* TASK TO CARRY OUT: Answer with a single number, the count of lines in the material below that contain the word "option".

* THE INPUT:
-- Opening Marker --

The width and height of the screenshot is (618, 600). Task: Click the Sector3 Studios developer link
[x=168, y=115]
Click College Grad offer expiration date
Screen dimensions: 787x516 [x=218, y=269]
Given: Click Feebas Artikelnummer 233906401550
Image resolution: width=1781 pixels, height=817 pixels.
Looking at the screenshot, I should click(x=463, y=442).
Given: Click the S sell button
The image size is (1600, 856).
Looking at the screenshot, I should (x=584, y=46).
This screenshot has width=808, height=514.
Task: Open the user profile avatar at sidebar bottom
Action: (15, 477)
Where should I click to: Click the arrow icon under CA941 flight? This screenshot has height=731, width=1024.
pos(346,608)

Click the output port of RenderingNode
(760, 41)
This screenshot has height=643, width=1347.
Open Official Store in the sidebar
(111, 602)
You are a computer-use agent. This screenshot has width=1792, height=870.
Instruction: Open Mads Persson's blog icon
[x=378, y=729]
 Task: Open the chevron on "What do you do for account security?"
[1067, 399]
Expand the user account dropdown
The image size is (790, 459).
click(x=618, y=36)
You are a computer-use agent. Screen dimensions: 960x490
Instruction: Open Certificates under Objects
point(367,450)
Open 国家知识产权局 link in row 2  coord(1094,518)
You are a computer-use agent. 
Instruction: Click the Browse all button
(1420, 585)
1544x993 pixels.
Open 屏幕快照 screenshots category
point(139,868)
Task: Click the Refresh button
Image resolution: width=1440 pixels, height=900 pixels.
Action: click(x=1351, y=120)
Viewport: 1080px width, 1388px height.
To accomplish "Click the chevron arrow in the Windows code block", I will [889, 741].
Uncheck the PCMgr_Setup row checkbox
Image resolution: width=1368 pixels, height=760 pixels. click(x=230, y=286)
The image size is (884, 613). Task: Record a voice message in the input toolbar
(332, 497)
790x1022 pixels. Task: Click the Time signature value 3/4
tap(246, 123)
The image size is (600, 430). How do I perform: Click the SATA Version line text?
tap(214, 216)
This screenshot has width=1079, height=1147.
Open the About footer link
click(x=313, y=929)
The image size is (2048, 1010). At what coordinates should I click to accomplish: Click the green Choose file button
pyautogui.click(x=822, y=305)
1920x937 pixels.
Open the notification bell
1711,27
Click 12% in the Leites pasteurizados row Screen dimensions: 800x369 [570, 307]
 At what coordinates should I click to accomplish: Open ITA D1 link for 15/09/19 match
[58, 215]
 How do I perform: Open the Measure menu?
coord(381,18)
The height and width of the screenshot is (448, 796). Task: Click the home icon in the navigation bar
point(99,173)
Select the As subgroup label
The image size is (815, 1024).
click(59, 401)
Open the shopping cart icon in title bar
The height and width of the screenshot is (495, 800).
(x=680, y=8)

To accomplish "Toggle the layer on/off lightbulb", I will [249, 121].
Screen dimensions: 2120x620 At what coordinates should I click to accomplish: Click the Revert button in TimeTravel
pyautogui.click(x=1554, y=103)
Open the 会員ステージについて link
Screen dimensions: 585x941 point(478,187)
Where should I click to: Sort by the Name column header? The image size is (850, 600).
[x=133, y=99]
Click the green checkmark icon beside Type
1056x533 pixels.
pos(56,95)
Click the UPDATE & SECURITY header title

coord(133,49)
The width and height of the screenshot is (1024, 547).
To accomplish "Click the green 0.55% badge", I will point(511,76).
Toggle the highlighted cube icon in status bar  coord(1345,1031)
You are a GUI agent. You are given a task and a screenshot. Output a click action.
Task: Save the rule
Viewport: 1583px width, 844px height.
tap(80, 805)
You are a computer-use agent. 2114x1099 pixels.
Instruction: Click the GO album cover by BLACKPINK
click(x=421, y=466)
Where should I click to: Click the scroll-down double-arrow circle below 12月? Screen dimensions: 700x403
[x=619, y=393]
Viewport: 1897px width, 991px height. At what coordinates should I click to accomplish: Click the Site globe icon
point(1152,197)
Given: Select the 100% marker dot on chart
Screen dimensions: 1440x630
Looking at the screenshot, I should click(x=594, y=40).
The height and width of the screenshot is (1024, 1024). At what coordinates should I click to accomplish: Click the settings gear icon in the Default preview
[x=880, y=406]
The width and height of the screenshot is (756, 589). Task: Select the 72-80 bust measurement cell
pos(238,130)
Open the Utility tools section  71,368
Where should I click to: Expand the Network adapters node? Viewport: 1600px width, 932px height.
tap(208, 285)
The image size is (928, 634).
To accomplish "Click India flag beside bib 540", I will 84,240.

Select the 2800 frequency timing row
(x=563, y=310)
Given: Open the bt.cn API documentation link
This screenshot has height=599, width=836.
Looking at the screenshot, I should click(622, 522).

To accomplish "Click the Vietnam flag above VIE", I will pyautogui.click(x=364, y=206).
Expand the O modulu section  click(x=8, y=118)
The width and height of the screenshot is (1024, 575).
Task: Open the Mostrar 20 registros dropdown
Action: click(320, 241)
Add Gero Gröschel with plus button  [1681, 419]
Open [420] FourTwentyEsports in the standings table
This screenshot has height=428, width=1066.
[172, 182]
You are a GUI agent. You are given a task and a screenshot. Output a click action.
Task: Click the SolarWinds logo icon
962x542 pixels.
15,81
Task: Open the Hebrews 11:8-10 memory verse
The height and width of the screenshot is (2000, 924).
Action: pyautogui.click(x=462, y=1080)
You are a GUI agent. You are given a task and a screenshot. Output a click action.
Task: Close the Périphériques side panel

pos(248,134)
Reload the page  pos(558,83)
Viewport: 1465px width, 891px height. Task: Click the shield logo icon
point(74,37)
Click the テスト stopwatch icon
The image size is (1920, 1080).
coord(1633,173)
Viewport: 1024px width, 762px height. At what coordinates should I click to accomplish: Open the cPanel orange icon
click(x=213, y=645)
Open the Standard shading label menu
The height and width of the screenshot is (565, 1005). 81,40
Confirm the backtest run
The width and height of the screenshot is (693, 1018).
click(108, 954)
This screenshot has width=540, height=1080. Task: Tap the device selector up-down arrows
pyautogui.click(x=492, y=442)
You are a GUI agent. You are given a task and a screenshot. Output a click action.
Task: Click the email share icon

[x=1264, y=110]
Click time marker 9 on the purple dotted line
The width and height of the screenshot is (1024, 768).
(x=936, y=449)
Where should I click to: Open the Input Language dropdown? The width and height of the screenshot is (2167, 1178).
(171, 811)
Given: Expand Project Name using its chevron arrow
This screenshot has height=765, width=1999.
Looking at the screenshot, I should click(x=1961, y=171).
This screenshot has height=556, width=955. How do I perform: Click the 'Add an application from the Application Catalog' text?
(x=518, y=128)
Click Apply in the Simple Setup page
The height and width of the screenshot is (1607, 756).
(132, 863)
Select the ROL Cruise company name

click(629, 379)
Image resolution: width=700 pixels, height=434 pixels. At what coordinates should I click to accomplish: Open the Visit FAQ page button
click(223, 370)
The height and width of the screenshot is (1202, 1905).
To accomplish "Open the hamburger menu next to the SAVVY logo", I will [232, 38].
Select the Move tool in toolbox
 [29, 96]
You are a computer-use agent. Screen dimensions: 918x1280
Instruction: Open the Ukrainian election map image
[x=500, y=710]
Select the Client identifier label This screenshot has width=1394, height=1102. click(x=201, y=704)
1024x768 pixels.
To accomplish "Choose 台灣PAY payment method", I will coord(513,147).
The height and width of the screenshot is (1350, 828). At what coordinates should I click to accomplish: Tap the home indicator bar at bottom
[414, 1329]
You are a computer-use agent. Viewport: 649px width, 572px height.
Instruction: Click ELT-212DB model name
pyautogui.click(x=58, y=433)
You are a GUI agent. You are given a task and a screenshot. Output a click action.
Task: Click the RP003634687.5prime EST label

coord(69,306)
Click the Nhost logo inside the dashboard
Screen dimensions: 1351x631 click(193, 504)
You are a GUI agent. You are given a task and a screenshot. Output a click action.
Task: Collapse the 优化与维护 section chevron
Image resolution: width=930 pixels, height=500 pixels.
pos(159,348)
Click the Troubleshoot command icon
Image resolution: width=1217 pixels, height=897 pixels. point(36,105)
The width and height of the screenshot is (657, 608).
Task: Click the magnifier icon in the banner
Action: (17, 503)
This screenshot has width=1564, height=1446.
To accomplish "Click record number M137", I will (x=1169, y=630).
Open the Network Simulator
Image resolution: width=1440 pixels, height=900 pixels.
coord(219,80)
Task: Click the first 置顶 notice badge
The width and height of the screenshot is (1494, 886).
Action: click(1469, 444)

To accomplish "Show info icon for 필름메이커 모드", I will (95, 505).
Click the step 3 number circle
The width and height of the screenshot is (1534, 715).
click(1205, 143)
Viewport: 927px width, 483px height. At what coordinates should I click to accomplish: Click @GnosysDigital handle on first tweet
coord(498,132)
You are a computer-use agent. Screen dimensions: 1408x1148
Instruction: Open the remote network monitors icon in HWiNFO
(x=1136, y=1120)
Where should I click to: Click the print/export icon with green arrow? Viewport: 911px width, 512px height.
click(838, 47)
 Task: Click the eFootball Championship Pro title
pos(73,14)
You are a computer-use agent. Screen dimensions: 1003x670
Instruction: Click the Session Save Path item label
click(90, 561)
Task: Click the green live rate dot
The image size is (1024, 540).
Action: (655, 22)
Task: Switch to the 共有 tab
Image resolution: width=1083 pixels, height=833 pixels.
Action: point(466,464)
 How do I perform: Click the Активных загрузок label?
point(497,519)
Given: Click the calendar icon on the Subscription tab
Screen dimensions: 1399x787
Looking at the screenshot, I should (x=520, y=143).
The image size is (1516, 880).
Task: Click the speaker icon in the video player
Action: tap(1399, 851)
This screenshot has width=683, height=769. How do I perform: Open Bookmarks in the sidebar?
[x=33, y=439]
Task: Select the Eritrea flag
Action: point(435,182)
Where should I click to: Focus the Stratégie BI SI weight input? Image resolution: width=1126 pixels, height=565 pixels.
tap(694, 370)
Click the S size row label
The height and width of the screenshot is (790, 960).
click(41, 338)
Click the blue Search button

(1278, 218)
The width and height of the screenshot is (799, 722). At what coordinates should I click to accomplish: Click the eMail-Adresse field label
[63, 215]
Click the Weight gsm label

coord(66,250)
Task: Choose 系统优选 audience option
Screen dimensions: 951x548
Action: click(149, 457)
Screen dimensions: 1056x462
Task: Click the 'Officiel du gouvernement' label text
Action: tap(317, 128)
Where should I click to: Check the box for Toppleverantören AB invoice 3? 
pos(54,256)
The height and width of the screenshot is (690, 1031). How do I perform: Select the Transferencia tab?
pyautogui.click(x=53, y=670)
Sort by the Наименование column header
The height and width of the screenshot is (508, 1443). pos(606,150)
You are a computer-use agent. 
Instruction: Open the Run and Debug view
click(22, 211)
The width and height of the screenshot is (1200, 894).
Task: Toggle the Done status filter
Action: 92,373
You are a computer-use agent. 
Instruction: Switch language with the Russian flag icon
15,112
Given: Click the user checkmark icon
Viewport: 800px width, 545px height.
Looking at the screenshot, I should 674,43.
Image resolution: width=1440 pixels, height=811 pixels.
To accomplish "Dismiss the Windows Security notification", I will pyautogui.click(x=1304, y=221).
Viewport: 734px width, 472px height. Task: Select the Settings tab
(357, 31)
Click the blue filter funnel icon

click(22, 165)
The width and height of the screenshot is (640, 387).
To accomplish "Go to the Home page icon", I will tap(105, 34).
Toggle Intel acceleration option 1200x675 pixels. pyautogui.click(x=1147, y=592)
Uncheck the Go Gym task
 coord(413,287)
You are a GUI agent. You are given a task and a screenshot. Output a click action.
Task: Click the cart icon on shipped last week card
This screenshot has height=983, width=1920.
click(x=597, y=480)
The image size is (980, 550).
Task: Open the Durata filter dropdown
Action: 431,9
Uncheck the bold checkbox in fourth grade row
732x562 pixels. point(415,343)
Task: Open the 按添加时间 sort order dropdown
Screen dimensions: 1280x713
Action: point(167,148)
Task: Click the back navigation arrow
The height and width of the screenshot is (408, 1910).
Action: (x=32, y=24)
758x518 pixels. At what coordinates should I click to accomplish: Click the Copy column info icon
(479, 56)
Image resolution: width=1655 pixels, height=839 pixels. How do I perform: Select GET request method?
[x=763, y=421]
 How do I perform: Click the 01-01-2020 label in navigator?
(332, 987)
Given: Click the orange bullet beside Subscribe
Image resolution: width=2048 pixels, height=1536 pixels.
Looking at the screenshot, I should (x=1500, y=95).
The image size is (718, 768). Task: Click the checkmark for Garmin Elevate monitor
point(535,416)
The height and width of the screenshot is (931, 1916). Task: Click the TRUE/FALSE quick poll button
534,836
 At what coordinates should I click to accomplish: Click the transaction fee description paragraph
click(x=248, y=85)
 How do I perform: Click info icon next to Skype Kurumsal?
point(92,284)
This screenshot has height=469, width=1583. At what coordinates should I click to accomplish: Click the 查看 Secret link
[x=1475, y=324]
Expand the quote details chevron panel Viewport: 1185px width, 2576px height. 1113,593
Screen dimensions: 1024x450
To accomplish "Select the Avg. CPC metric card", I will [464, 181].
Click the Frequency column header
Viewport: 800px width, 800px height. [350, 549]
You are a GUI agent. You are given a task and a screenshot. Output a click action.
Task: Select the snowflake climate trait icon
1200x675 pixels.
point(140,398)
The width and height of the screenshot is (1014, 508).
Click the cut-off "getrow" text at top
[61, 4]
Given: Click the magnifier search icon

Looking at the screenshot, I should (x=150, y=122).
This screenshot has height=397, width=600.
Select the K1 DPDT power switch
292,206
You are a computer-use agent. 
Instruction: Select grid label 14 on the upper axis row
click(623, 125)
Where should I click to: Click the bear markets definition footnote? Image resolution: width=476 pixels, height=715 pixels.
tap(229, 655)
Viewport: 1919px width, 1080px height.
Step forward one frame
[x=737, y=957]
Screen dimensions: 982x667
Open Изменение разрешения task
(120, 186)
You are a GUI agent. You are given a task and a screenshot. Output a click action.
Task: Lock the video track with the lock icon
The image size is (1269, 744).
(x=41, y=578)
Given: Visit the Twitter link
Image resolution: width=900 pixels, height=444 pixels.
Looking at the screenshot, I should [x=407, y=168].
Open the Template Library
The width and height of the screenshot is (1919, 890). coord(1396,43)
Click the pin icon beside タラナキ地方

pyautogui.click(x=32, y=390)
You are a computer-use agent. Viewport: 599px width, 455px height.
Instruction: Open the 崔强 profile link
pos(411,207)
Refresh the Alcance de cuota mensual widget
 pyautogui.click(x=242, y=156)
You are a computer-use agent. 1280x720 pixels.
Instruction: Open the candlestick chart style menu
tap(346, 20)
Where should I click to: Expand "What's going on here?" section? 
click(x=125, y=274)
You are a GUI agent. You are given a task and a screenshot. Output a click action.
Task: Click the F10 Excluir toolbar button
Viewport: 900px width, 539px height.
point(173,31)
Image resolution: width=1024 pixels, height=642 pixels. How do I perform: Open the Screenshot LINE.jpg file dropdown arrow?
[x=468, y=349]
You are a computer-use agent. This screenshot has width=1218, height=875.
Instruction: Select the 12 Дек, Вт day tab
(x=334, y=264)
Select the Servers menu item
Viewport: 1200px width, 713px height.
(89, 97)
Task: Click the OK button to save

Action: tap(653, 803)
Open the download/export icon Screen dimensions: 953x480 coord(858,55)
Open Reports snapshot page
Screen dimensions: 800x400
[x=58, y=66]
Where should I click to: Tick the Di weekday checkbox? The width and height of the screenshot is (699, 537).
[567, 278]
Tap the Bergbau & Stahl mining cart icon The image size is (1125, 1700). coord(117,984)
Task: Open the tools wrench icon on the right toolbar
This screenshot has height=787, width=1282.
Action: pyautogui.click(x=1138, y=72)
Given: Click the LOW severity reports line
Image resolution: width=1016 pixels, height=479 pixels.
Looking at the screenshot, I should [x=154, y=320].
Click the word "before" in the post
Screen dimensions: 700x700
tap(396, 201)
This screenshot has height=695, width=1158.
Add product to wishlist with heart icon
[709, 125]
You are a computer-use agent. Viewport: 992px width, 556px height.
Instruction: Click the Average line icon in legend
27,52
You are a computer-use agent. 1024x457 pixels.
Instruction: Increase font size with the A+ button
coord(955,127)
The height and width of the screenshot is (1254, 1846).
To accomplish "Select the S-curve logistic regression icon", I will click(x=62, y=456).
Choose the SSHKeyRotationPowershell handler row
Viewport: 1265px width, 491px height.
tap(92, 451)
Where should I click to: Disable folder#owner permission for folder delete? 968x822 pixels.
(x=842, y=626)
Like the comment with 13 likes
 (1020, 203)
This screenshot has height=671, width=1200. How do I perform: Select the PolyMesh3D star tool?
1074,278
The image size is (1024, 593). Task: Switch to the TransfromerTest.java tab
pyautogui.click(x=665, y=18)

-- Closing Marker --

* OUTPUT FOR THIS TASK: 2